Provided entries:
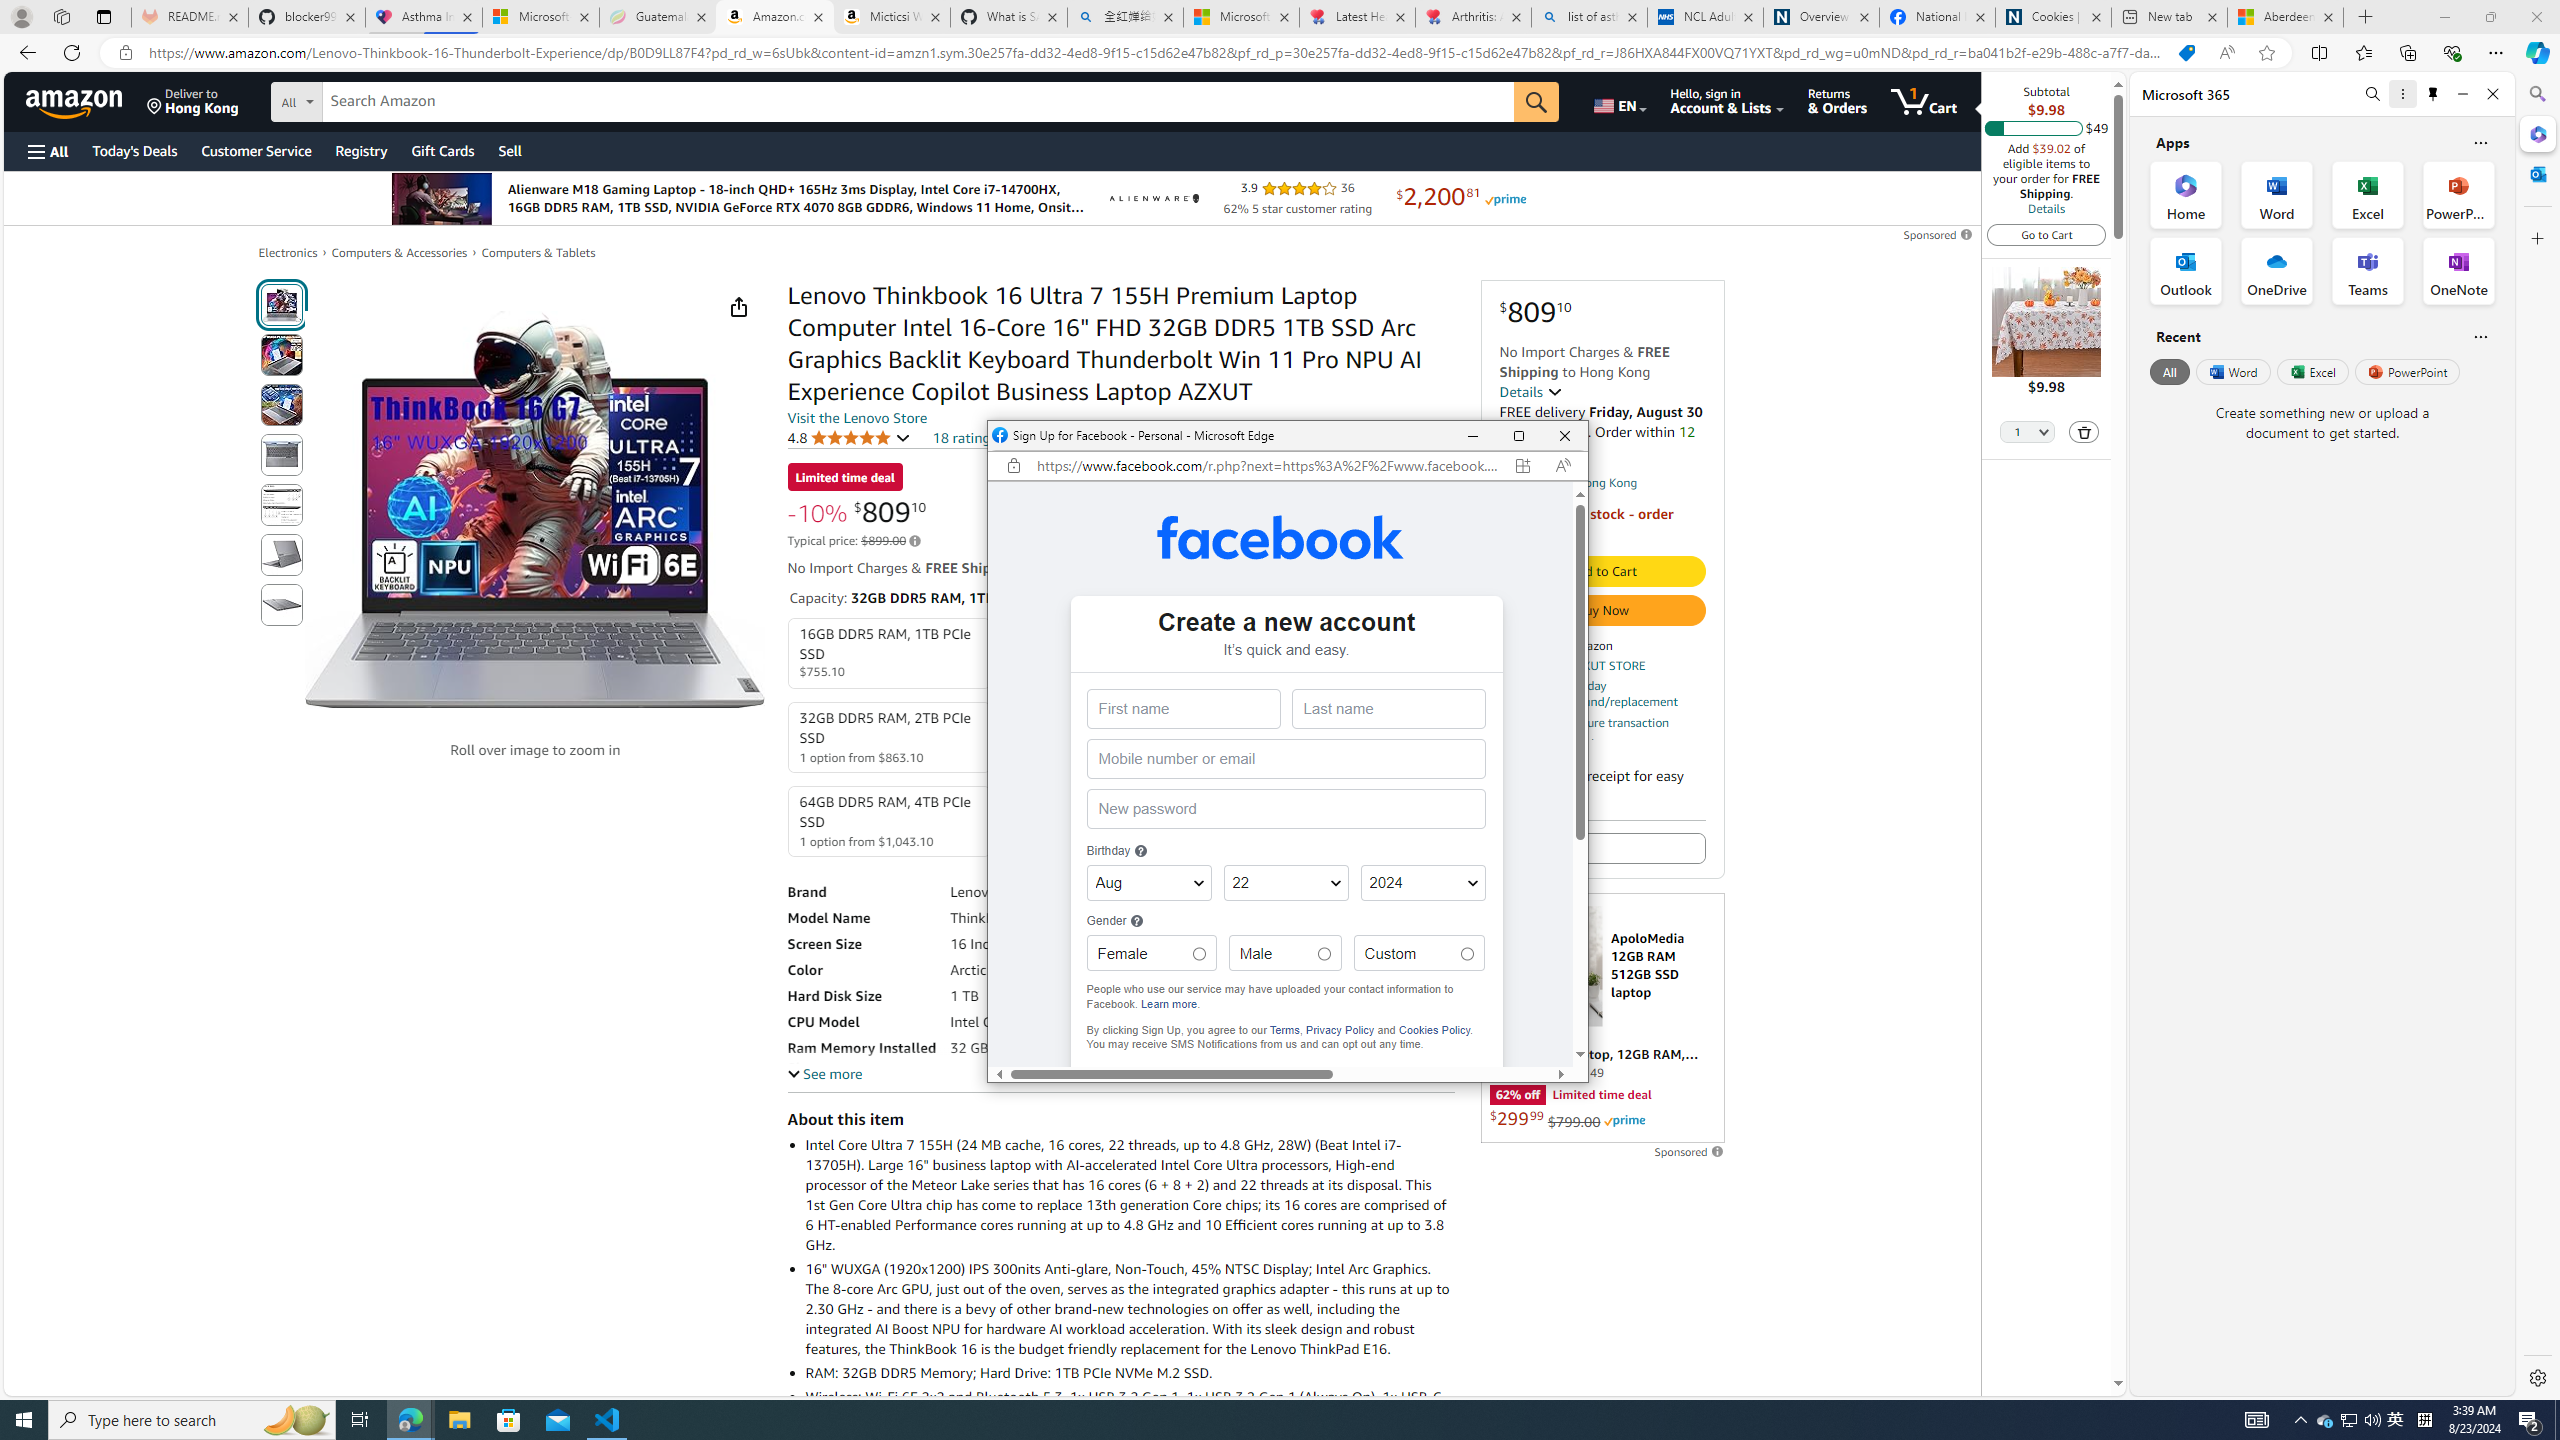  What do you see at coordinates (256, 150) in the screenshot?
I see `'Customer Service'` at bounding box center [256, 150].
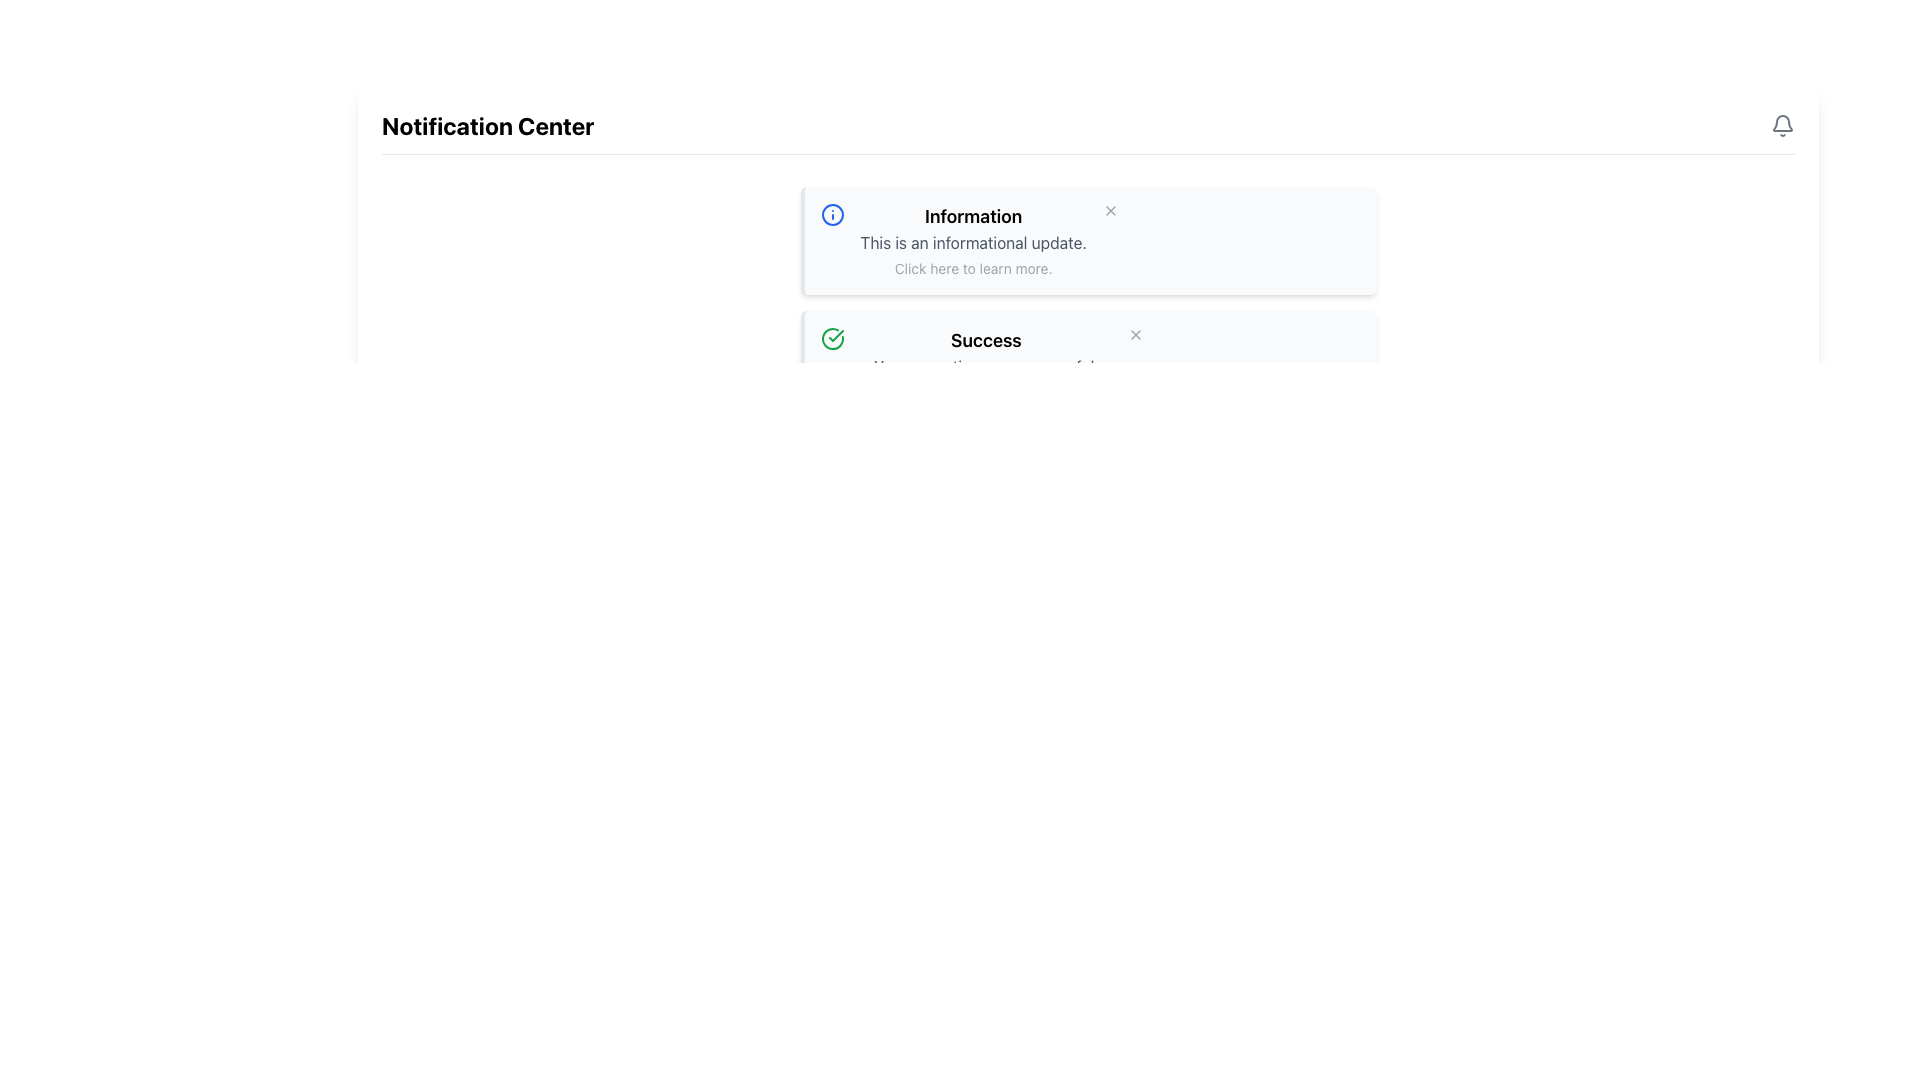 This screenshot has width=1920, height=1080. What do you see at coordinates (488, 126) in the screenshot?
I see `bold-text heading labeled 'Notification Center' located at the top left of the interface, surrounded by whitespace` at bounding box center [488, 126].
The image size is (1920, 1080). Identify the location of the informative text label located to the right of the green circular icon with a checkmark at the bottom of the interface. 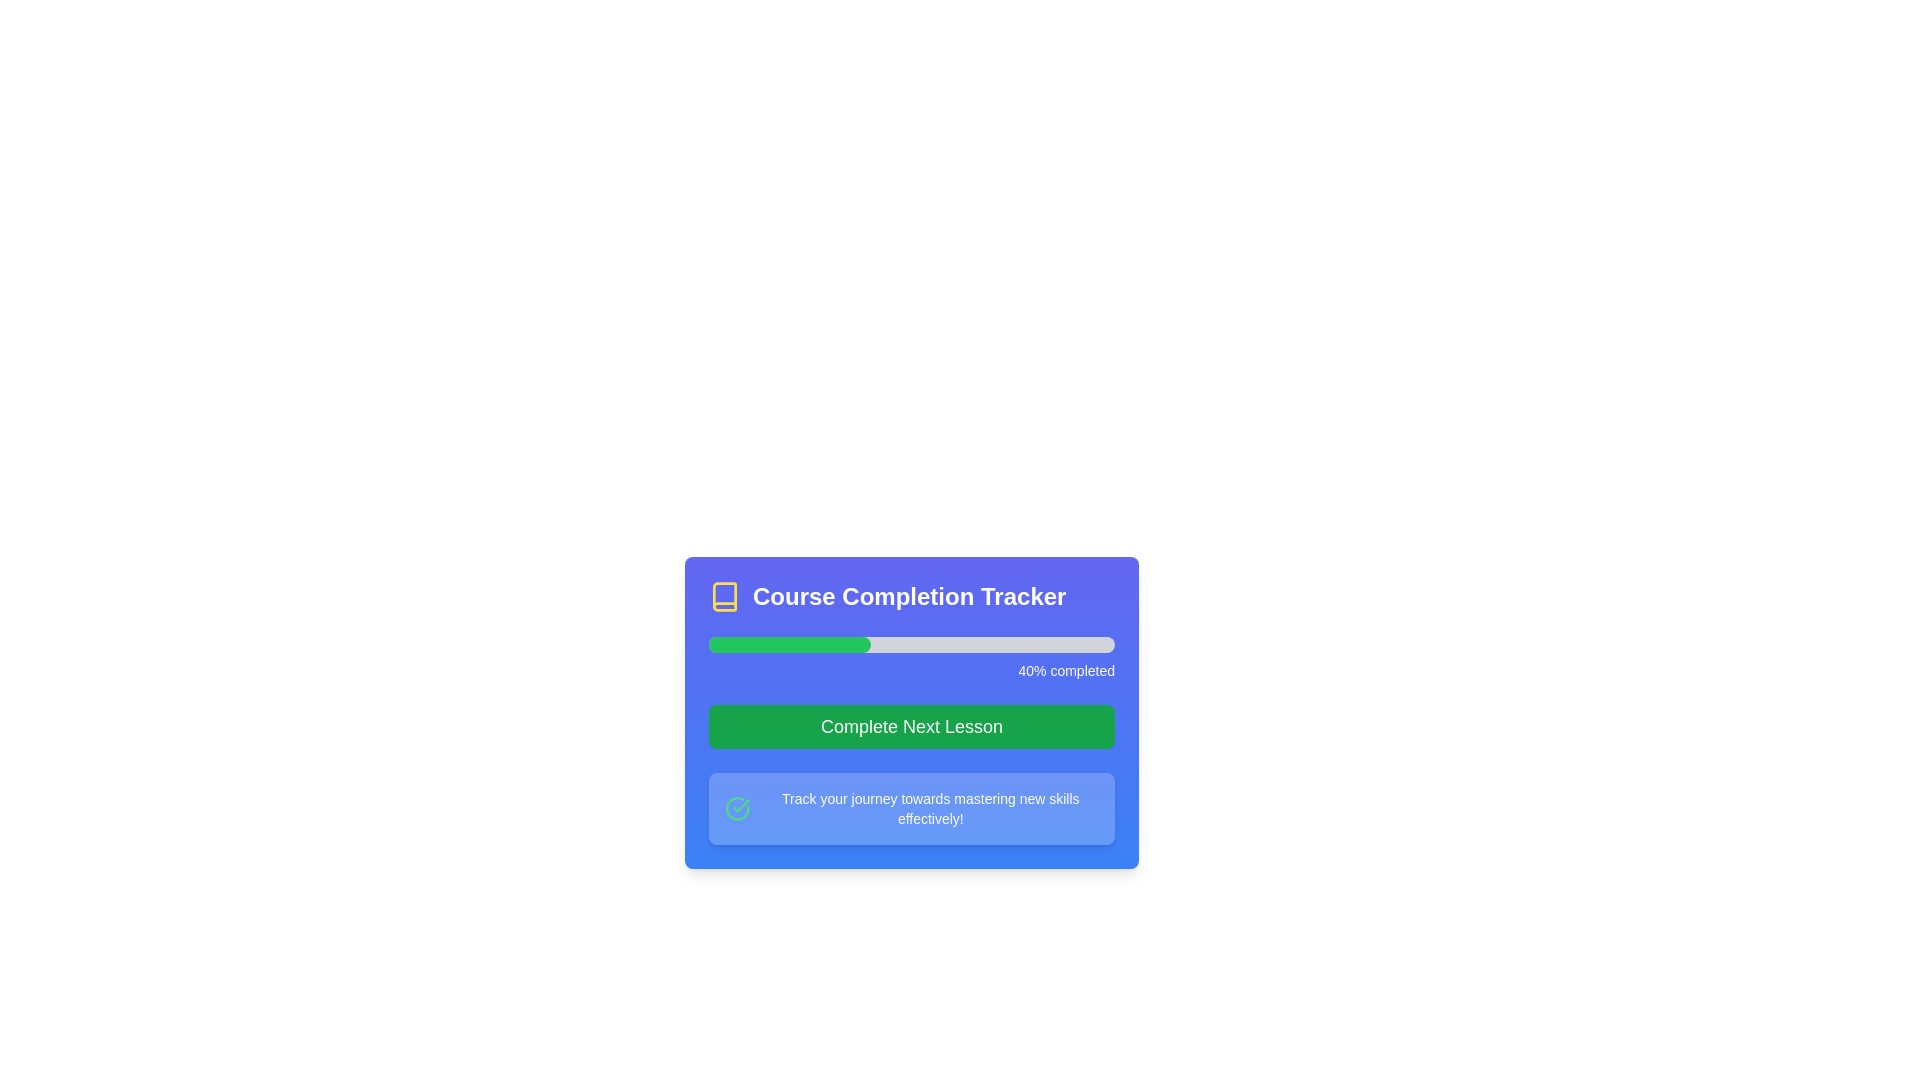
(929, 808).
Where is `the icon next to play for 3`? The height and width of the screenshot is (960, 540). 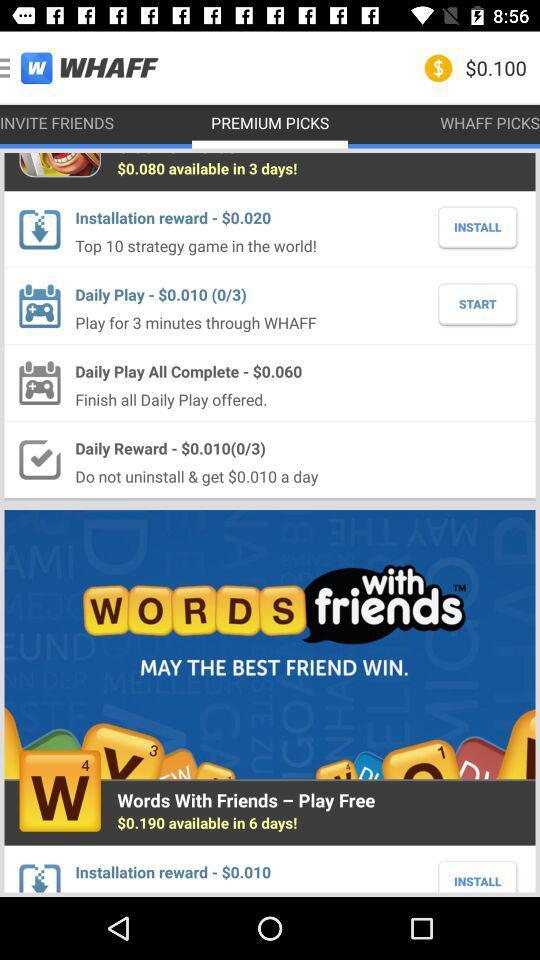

Objective: Rewrite the entries from the beginning through the line containing "(929, 808).", replacing "checkmark" with "tick" and leaving everything else unchanged. Omit the pictures from your answer.

Answer to the exercise:
  What do you see at coordinates (256, 150) in the screenshot?
I see `'Customer Service'` at bounding box center [256, 150].
 This screenshot has width=1920, height=1080. What do you see at coordinates (488, 126) in the screenshot?
I see `bold-text heading labeled 'Notification Center' located at the top left of the interface, surrounded by whitespace` at bounding box center [488, 126].
The image size is (1920, 1080). Identify the location of the informative text label located to the right of the green circular icon with a tick at the bottom of the interface. 
(929, 808).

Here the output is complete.